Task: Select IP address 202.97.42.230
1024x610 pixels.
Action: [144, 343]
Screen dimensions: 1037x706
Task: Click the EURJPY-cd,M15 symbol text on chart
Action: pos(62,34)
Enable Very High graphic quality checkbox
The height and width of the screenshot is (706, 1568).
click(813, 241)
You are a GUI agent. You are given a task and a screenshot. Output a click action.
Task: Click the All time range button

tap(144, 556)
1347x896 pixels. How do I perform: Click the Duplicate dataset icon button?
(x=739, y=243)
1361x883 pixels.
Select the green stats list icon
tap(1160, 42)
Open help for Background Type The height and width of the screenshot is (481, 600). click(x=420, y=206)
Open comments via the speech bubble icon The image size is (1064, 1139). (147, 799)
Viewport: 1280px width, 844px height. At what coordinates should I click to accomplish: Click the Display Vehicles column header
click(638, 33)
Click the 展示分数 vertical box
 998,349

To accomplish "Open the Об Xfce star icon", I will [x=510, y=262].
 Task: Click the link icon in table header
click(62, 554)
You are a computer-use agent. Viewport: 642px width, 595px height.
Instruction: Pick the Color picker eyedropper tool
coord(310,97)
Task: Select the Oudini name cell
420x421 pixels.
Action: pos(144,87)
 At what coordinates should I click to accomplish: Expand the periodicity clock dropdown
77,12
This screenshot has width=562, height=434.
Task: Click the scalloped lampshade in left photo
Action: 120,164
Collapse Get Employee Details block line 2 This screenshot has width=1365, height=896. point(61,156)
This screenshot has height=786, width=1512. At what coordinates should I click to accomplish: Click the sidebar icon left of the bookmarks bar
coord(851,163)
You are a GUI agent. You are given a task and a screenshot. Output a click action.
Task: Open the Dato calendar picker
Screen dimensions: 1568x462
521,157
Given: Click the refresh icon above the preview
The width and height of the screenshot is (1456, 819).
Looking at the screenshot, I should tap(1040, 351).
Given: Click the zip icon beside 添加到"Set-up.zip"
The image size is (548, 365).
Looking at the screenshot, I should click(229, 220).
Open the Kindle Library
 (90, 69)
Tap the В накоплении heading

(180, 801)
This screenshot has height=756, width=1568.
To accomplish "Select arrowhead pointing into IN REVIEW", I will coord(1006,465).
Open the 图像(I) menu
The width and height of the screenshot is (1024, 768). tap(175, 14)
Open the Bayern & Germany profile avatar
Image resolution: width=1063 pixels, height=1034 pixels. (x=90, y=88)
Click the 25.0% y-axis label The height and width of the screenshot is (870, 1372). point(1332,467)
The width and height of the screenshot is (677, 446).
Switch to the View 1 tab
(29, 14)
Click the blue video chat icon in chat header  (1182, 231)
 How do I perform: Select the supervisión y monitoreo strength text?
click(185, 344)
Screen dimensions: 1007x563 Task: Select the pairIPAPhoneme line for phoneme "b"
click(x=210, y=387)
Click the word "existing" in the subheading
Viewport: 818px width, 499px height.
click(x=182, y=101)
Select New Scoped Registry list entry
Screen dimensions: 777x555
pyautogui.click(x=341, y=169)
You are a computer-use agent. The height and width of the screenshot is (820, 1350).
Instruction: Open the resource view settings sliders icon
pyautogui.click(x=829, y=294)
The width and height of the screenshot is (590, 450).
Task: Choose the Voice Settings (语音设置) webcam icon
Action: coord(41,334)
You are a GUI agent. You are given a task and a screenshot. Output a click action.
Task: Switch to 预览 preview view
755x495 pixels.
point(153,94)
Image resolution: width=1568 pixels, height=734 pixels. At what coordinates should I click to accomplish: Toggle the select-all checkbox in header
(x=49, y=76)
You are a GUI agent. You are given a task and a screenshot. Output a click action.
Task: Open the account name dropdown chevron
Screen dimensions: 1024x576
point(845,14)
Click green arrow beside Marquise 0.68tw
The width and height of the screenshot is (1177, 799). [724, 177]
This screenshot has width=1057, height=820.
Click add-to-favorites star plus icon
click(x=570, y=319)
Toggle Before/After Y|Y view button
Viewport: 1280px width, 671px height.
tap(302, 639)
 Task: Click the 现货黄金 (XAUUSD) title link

Requirements — Rewrite the data from the line that contains "Tap the В накоплении heading" through the line that contains "The width and height of the screenshot is (1024, 768)." as a JSON list of strings, one string per line, with blank lines omitted.

Completed task —
[
  "Tap the В накоплении heading",
  "(180, 801)",
  "This screenshot has height=756, width=1568.",
  "To accomplish \"Select arrowhead pointing into IN REVIEW\", I will coord(1006,465).",
  "Open the 图像(I) menu",
  "The width and height of the screenshot is (1024, 768). tap(175, 14)"
]